Industriepolitik erreicht weniger als vermutet
Laut MIT-Erhebung können andere Faktoren für das Wachstum eines Landes wichtiger sein
Kräne: Einfluss von Industriepolitik wird oftmals überschätzt (Foto: wal_172619, pixabay.com) |
Cambridge (pte002/19.12.2024/06:05)
Der Einfluss von Industriepolitik auf das wirtschaftliche Geschehen in einem Land wird massiv überschätzt. Das hat eine Untersuchung von vier US-Ökonomen ergeben, von denen zwei am Massachusetts Institute of Technology (MIT) arbeiten. Damit widerlegen sie die weitverbreitete Meinung, dass Südkoreas wirtschaftlicher Boom in den Jahren 1960 bis 1989, bei dem das reale BIP pro Kopf um durchschnittlich 6,82 Prozent pro Jahr wuchs, auf einer klugen Industriepolitik beruhte.
Verbraucher entscheidend
Anhand von globalen Handelsdaten zur Bewertung von Veränderungen der industriellen Kapazität innerhalb von Ländern kommt die Studie zu dem Ergebnis, dass die Industriepolitik das langfristige BIP unter allgemein günstigen Umständen nur um 1,08 Prozent und um bis zu 4,06 Prozent erhöhen kann, wenn zusätzliche Faktoren aufeinander abgestimmt sind, ein deutlich geringerer Zuwachs als die 6,82 Prozent, die Südkorea erreichte.
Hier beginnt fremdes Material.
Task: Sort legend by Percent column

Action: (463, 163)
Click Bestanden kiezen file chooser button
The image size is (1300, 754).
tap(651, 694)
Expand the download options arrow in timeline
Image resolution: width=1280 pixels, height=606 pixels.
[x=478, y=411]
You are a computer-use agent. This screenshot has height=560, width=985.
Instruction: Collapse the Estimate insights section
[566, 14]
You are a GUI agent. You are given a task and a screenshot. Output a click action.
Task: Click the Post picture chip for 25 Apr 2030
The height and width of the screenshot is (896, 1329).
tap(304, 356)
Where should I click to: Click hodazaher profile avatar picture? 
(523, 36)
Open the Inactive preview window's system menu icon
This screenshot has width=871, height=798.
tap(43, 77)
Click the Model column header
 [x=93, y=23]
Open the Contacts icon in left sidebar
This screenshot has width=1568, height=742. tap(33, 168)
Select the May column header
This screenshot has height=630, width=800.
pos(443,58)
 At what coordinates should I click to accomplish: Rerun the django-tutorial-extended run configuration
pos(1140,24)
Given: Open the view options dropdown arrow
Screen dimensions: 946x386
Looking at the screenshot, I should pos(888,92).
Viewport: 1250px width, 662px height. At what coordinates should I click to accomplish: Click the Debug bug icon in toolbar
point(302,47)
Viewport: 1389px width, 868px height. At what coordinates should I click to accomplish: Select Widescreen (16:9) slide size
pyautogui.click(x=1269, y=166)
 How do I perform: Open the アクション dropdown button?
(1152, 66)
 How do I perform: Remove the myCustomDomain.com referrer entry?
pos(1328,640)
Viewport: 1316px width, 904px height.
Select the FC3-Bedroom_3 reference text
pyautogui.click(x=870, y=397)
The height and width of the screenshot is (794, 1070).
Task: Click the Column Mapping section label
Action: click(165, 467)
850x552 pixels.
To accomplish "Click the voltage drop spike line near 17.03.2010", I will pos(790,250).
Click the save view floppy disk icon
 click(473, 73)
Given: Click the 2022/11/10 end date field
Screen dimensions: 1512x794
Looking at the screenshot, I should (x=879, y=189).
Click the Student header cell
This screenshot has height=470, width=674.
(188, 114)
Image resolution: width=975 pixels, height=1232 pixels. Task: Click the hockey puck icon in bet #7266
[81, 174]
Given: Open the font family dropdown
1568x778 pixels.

Die Studie ist nicht nur wegen der Zahlen unter dem Strich von Bedeutung, sondern auch wegen der Gründe, die dahinter stehen. Die Untersuchung zeigt beispielsweise, dass die lokale Verbrauchernachfrage die Auswirkungen der Industriepolitik dämpfen kann. Selbst wenn ein Land seine Produktion ändert, verschiebt sich die Nachfrage nach diesen Gütern möglicherweise nicht so stark, was das gezielte Wachstum begrenzt.
Industriepolitik kein Garant
"Viele sind der Meinung, dass für Länder wie China, Japan und andere ostasiatische Giganten und vielleicht sogar die USA irgendeine Form von Industriepolitik eine große Rolle in ihren Erfolgsgeschichten gespielt hat", sagt MIT-Ökonom Dave Donaldson und ergänzt: "Die Frage war, ob das Lehrbuchargument für Industriepolitik diese Erfolge vollständig erklärt, und unsere Schlussfolgerung ist: Nein, wir glauben nicht, dass es das kann."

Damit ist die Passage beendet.